For those who are wondering about the significance of Blue Monday, it is the name given to the third Monday in January and is considered the most depressing day of the year. With one in four of us experiencing depression at some point in our lives, according to mental health charity, Mind, Blue Monday provides an opportunity for all of us to focus on our own mental wellbeing and to be more considerate of the people around us.

There are many things we can do to beat the blues that are easy to incorporate into our daily routines. I’ve put some tips together to help anyone looking to lift their spirits at what can often be a challenging time of year.

Start small - eat happy

It’s a no brainer that eating timely and healthy meals is key to maintaining a good mood and optimum health. With busy lifestyles it can be hard to avoid processed foods and easy meals but by being prepared and smart about what food you eat, you will reap the benefits.

Foods that naturally boost levels of serotonin (the feel-good neurotransmitter) include bananas, eggs, nuts and seeds, vegetables, milk and cheese. Try to avoid processed, high-sugar foods and keep alcohol and caffeine intake minimal to avoid increased levels of anxiety and depression.

Feel the shine

Research has shown that lack of sunlight during winter months can cause a condition known as Seasonal Affective Disorder (SAD). The decline in mood during the darker months can be hard to avoid, but we must make use of any opportunity to step outside and feel the sun on our face – or any natural light for that matter.

Get moving

A regular dose of exercise may be just what you need to elevate your mood. Finding time for a daily spot of yoga, or going for a jog, walking your pet around the nearest park, or even completing chores around your house could help your body relax. With so many exercise classes now available online, you can still get involved from the comfort of your own home.

Expressing gratitude

People who regularly express gratitude for positive things in their life are shown to be happier overall, leading to lower rates of stress and depression. Studies also suggest that those who practice gratitude regularly appear to have a more positive outlook on life.

Try starting your day by writing down one thing that went well the previous day and why it went well - you can do this while eating breakfast or on your commute to work.
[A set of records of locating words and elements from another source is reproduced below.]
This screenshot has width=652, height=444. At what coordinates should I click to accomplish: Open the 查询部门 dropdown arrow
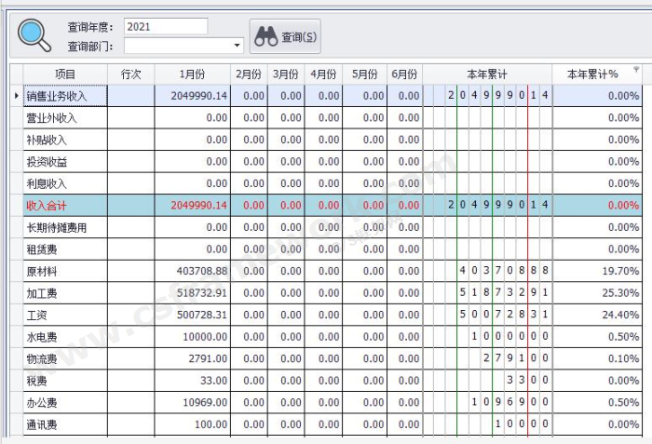[x=238, y=46]
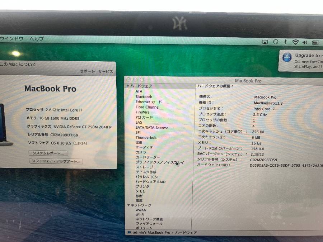
Task: Click the ソフトウェア・アップデート button
Action: [56, 161]
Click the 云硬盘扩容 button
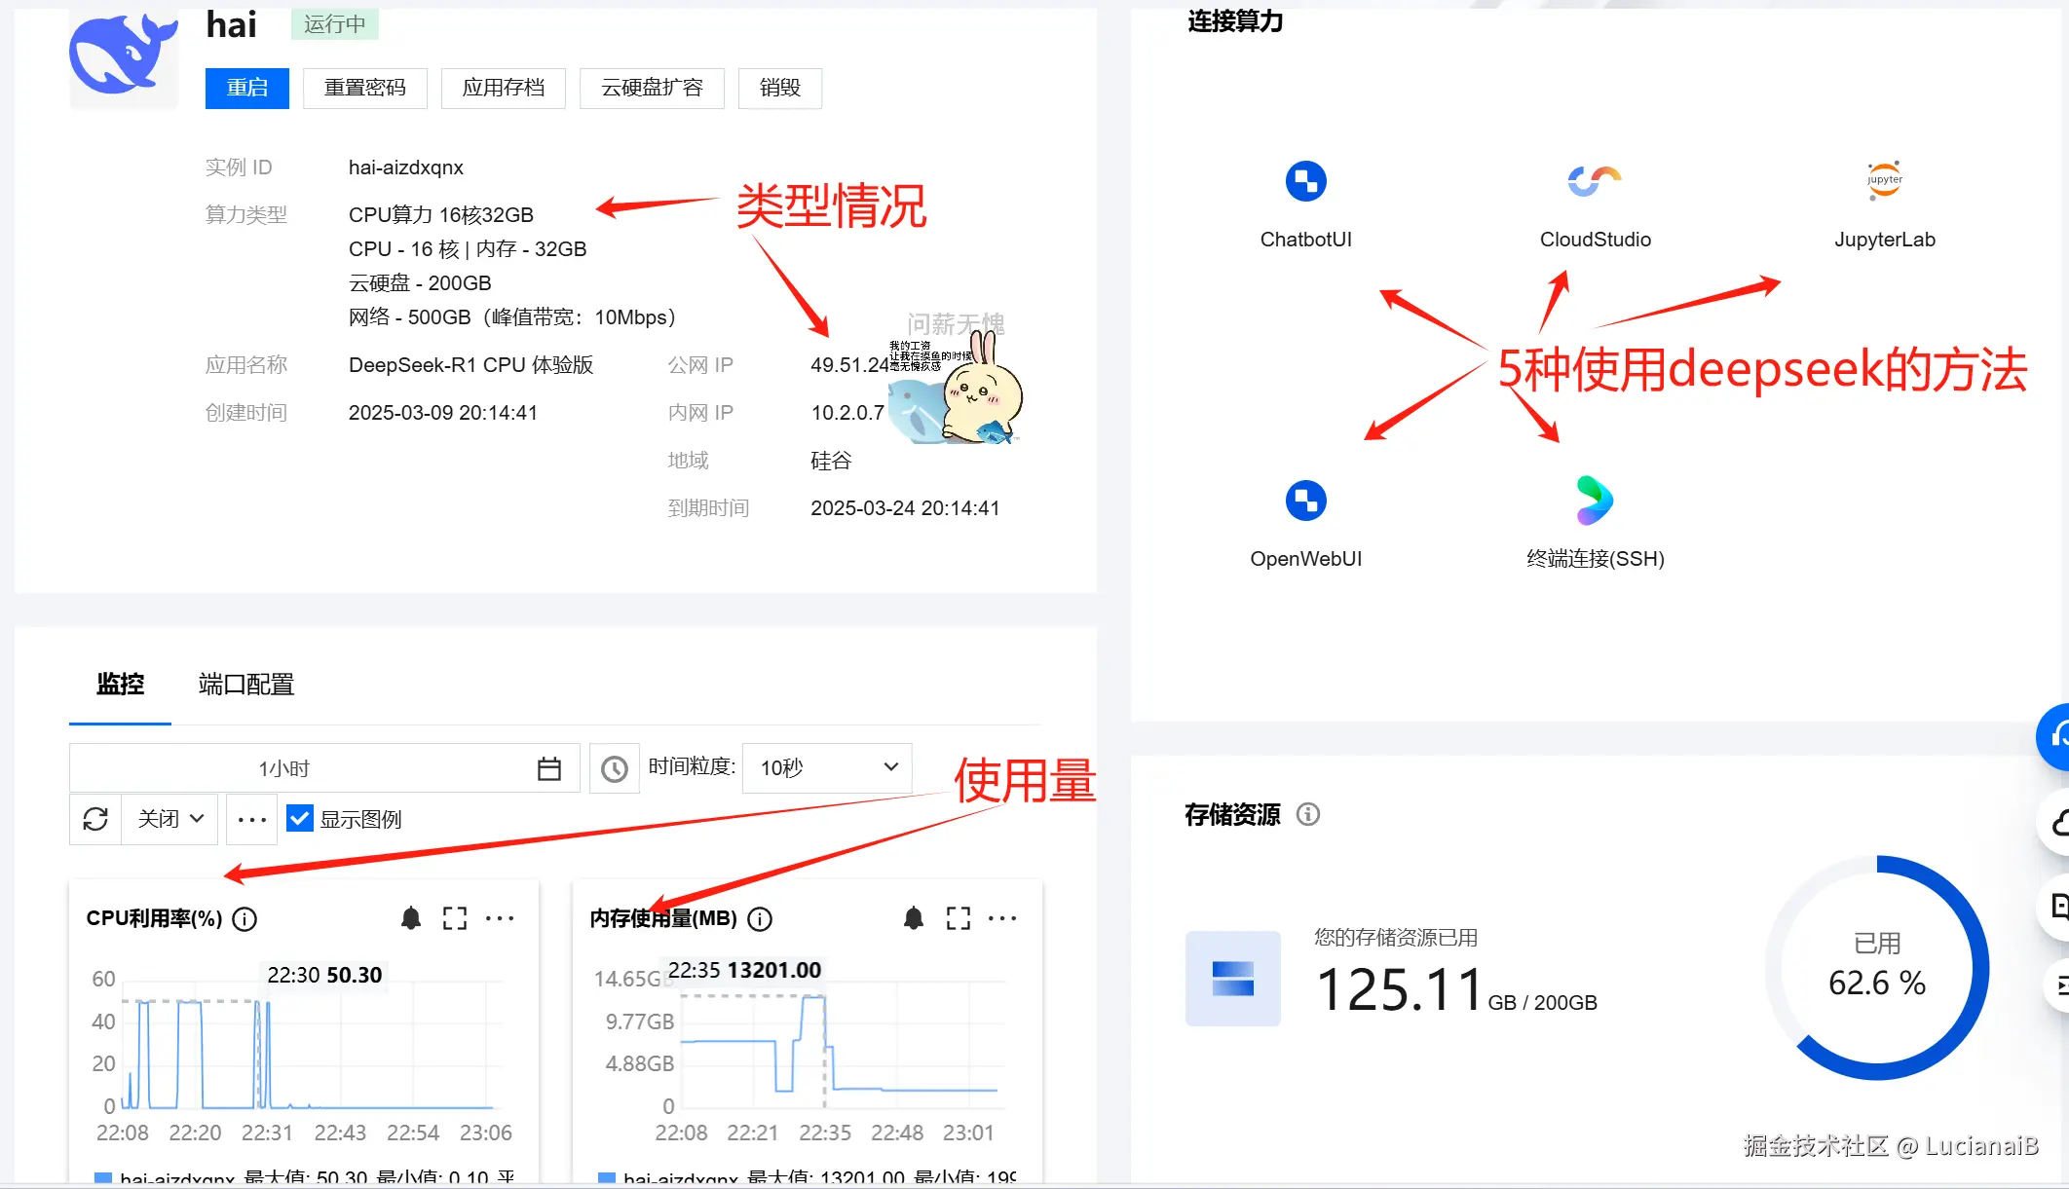This screenshot has width=2069, height=1189. click(652, 89)
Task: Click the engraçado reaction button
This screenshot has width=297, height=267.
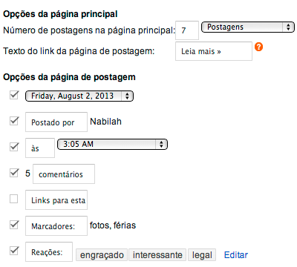Action: pyautogui.click(x=102, y=255)
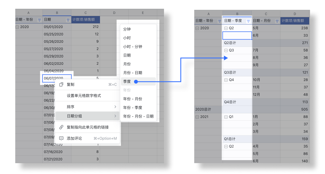Open filter on 日期 - 月份 header
This screenshot has width=325, height=174.
tap(277, 21)
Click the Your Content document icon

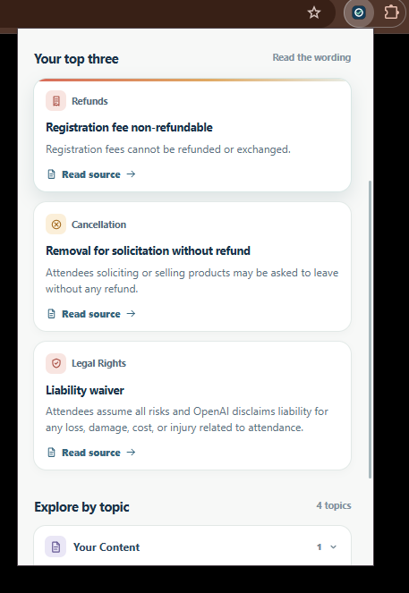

Writing it down will not only allow you to reflect on your actions but it will enable you to continue growing.

And finally, sleep well

Sleep is considered the best form of meditation. A good night’s sleep – along with healthy eating and exercise, is one of the core pillars of good health. Maintaining a regular routine, avoiding caffeine close to bedtime, allowing fresh circulation of air in your sleeping space, and avoiding digital devices or screens at least one hour before bedtime, will help improve your sleeping pattern.  

Though these tips can help to beat the blues, it’s not always obvious when people are struggling. Be mindful of others’ moods and check in on your friends, family, and co-workers during this challenging time of year and, where necessary, encourage each other to seek mental health advice from professionals.